Si los jóvenes que presentan su proyecto cuentan con la suerte de ser uno de los elegidos, el gobierno les otorgará una vacante en el programa. De ese ese modo, podrán percibir $8.500 mensuales durante un año.

En los lugares donde se ha logrado implementar, como en Morón, los jóvenes tienen que acompañar a los ancianos para vacunarse, o deben tomar la temperatura a contactos estrechos en postas callejeras. De esta manera, a cualquier municipio le convendrá hacer un convenio con Nación para contratar a jóvenes por $8.500 en lugar de enfermeras bajo convenio. A la desvalorización de la fuerza de trabajo se agrega poner a la población enferma bajo la responsabilidad de no profesionales.

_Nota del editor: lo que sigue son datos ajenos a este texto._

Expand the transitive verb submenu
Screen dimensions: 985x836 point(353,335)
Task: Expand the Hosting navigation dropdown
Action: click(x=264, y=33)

Otro aspecto es la diferencia de ingresos entre el Potenciar Inclusión Joven y el Potenciar Trabajo. Ambos requieren estar en una organización; a ambos se puede postular a partir de los 18 años; y ambos exigen una contraprestación de servicios sin obra social, sin ART, y sin convenio de trabajo. Pero, con el Potenciar Trabajo, a partir de mayo se cobraría $12.204 en una modalidad simple, y hasta el doble para el puesto de ‘capataz’, reservado para el 10% de los inscriptos´.

En general, el Estado justificándose esto planes ultra-precarizados, con el argumento de que suman al ingreso del núcleo familiar con los padres. Es el mismo argumento que se aplica a los ‘delivery: trabaje tercerizado de 8 horas por un salario 7 veces inferior a la canasta familiar. Con estos argumentos se inventan programas de precarización juvenil - menos plata y peores condiciones de trabajo.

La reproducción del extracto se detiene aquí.